- _Work instruction_:
Repeat only the lines below from the one containing "[42 flores del mal] (976, 906)" through the one containing "27 (928, 685)", inclusive, exactly as written.

- _Material for this exercise_:
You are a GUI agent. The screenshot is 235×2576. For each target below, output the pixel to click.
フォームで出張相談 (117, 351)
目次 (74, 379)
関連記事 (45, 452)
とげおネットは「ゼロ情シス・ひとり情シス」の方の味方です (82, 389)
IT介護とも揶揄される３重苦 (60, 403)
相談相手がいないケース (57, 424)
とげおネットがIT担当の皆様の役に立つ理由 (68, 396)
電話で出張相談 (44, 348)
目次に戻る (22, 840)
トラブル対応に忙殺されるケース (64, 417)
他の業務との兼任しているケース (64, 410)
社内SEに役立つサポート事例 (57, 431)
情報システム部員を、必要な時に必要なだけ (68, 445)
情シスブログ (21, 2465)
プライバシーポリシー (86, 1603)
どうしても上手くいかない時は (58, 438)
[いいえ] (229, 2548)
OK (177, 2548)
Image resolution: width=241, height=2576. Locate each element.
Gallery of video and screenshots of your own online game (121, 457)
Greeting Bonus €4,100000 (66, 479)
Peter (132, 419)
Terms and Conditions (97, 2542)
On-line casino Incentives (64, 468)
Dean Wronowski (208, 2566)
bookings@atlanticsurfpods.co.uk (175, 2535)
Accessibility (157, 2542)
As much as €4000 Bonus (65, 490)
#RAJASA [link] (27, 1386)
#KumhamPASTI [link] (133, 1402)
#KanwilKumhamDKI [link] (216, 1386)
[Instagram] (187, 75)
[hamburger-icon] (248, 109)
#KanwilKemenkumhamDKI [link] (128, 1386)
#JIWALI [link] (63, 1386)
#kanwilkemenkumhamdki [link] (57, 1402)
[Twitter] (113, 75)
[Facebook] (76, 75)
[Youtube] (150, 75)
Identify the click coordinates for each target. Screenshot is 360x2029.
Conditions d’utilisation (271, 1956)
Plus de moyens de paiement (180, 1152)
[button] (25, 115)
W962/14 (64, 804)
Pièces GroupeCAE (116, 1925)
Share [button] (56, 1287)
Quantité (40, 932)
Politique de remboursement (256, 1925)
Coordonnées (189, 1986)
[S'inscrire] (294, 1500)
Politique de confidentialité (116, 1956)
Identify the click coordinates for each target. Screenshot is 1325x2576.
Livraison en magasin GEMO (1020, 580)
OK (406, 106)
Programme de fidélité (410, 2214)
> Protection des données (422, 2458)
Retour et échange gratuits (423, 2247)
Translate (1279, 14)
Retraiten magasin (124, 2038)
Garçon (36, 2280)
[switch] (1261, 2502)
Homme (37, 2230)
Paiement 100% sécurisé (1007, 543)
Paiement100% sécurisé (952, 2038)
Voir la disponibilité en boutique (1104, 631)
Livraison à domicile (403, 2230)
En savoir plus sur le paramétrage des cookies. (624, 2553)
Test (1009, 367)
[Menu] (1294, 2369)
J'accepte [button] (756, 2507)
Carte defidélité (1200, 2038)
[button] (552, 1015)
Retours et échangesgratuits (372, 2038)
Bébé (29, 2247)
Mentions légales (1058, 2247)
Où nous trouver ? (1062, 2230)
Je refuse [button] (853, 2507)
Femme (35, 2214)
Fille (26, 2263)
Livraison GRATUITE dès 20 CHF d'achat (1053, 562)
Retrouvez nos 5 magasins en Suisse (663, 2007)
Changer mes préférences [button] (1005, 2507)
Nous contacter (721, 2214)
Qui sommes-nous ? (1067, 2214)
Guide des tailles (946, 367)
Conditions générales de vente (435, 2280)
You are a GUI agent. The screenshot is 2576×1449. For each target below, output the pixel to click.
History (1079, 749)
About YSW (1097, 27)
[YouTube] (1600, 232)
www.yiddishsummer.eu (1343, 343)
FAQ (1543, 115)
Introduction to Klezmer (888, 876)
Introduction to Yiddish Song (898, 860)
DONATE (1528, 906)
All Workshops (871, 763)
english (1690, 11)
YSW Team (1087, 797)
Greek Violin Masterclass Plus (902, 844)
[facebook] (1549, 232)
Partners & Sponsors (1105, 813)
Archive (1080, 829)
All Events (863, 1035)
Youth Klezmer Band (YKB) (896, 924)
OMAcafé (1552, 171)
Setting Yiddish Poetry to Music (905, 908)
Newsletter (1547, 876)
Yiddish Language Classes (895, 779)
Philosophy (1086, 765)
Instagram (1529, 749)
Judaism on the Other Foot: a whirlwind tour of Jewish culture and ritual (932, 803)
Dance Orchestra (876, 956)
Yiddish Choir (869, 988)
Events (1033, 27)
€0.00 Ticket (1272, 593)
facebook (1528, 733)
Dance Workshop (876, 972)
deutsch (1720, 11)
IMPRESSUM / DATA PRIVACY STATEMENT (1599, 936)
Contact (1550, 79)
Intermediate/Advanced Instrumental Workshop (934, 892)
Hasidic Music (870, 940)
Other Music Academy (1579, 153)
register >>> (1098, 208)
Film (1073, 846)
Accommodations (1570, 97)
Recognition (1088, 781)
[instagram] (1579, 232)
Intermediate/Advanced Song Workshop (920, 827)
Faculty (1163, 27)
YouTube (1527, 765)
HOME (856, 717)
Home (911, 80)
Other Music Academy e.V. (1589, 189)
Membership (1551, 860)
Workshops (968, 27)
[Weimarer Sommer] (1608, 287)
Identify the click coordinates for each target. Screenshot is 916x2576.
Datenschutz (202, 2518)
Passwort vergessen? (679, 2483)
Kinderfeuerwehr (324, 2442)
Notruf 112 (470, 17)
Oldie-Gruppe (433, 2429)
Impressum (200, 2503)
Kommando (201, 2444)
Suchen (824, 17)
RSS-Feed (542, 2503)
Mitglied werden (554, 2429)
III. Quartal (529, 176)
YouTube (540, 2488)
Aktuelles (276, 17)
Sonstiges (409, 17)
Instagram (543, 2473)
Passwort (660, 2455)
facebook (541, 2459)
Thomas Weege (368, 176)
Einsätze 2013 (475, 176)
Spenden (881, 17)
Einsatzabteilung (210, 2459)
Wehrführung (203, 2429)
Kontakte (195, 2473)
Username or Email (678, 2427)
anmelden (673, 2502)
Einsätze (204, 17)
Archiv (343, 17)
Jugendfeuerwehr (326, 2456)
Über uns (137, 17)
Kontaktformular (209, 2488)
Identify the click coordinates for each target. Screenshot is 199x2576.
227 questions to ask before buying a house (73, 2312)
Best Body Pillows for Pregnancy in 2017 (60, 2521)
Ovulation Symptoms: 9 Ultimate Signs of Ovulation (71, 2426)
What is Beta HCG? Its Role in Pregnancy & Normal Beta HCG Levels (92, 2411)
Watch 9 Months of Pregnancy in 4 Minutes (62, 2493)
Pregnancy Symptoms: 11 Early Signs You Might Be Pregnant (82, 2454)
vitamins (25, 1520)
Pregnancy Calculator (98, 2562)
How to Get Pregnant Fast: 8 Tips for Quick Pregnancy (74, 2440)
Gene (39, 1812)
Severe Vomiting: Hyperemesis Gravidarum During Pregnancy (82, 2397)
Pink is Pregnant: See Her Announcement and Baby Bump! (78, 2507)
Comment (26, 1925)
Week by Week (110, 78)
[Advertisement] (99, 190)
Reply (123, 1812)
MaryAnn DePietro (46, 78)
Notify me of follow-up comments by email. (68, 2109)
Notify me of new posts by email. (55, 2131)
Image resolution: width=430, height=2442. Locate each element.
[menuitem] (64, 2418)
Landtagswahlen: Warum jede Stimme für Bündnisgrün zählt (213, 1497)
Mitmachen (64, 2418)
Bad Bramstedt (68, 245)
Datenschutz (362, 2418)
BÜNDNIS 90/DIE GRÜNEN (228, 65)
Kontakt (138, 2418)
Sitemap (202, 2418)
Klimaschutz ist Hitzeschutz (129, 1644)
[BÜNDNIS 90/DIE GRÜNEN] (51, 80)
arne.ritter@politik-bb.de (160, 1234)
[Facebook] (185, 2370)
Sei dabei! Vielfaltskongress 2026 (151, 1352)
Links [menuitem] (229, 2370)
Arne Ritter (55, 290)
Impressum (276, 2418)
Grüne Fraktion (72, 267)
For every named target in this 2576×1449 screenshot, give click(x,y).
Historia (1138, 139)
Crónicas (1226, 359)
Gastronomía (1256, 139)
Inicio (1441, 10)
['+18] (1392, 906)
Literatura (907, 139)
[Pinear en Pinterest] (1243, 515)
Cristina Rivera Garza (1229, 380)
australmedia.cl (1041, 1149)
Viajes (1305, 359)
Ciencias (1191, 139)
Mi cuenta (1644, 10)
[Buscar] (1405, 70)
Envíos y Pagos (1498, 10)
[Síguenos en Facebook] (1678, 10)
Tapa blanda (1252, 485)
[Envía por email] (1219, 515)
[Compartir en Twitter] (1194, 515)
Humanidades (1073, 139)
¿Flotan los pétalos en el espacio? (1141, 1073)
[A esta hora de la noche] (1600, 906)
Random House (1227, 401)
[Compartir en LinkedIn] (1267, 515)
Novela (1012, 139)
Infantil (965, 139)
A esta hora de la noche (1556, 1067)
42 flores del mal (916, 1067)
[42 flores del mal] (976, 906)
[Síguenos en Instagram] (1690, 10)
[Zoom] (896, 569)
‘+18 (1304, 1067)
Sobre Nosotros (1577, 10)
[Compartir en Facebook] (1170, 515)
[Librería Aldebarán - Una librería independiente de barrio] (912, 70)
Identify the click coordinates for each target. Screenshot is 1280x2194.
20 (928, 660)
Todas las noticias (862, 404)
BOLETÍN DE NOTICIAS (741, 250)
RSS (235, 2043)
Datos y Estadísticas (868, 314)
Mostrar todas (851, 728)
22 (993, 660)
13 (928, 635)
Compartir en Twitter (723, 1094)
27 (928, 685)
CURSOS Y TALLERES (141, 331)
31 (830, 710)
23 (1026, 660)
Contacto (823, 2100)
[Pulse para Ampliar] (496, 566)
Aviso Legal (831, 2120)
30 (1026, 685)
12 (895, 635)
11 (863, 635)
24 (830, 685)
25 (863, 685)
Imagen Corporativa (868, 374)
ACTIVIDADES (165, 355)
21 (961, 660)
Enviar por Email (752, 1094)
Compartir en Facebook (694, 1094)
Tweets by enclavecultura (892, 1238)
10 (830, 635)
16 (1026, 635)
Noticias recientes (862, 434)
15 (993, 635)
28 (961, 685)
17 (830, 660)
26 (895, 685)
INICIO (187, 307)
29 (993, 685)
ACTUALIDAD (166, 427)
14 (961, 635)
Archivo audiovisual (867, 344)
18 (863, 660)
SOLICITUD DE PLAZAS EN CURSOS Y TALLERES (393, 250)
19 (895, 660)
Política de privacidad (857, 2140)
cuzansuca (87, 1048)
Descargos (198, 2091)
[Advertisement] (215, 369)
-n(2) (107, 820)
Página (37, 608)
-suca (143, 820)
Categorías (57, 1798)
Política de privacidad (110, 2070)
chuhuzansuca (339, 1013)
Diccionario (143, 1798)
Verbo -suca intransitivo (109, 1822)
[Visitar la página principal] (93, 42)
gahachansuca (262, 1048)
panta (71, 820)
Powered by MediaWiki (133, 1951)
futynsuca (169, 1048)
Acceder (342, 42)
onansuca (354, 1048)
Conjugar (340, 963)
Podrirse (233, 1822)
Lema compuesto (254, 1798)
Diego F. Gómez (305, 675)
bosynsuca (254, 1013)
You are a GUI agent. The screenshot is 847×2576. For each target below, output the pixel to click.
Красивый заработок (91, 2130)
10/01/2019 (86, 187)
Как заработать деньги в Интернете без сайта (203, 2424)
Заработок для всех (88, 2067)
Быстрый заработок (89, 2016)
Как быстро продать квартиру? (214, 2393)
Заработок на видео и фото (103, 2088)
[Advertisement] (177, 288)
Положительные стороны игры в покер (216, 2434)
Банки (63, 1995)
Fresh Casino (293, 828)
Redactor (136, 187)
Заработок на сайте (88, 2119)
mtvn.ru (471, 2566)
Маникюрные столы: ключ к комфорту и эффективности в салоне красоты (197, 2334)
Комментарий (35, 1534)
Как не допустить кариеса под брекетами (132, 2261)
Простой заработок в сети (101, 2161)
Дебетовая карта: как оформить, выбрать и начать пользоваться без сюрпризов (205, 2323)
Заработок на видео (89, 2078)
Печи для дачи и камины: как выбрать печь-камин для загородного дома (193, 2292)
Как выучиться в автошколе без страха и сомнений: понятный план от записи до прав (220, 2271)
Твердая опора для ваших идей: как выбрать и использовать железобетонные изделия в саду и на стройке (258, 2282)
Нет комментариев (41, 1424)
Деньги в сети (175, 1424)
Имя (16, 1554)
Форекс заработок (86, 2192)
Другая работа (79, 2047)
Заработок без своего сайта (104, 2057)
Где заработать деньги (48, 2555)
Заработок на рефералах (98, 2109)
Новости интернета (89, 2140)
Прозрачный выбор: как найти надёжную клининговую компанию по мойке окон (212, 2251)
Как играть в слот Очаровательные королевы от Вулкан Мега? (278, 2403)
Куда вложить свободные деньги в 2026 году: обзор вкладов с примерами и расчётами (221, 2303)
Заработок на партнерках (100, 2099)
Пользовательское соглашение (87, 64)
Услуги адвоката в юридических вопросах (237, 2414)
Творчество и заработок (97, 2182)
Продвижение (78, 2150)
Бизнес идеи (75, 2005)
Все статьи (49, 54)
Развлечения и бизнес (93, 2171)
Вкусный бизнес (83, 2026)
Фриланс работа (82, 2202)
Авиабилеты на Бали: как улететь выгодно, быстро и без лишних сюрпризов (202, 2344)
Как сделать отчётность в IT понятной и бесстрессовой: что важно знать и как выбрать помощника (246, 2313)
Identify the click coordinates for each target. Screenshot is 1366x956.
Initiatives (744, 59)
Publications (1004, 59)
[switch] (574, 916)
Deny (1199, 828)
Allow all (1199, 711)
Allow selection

- _Reply_:
[42 flores del mal] (976, 906)
[Síguenos en Instagram] (1690, 10)
[Zoom] (896, 569)
‘+18 (1304, 1067)
Sobre Nosotros (1577, 10)
[Compartir en Facebook] (1170, 515)
[Librería Aldebarán - Una librería independiente de barrio] (912, 70)
Identify the click coordinates for each target. Screenshot is 1280x2194.
20 (928, 660)
Todas las noticias (862, 404)
BOLETÍN DE NOTICIAS (741, 250)
RSS (235, 2043)
Datos y Estadísticas (868, 314)
Mostrar todas (851, 728)
22 (993, 660)
13 (928, 635)
Compartir en Twitter (723, 1094)
27 (928, 685)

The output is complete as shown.